LISTED ENTRIES —

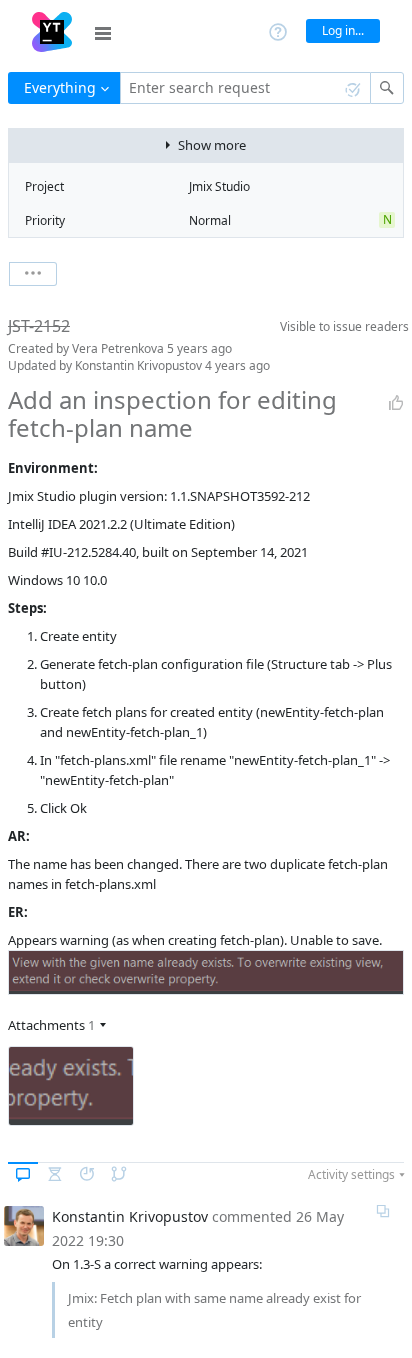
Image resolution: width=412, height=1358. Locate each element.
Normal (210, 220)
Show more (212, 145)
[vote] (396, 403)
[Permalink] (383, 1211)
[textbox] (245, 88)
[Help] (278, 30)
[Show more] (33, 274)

---

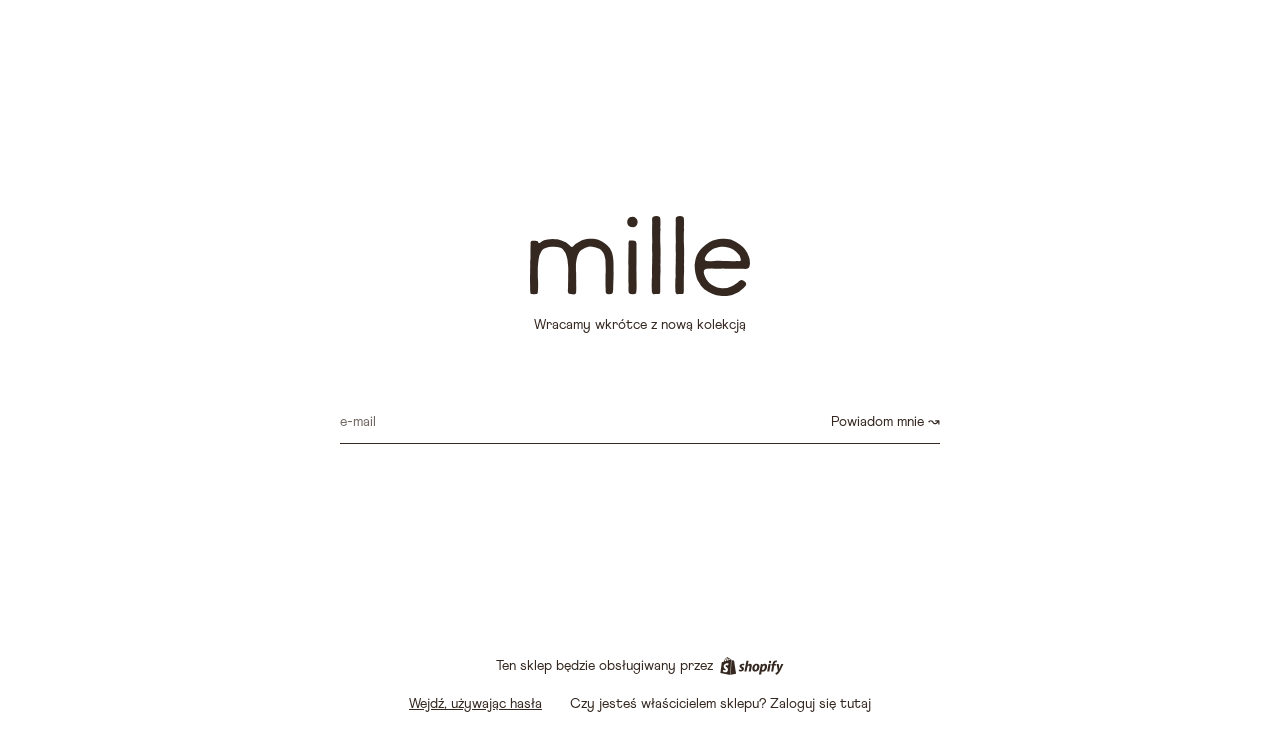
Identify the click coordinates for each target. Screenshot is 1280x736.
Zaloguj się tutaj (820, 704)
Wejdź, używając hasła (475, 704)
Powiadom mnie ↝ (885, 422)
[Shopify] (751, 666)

ACTIVITY —
Starting at the line that contains "Zaloguj się tutaj (820, 704)" and stopping after the line that contains "[Shopify] (751, 666)", write out every line exactly as it appears above, and no other line.

TASK RESULT —
Zaloguj się tutaj (820, 704)
Wejdź, używając hasła (475, 704)
Powiadom mnie ↝ (885, 422)
[Shopify] (751, 666)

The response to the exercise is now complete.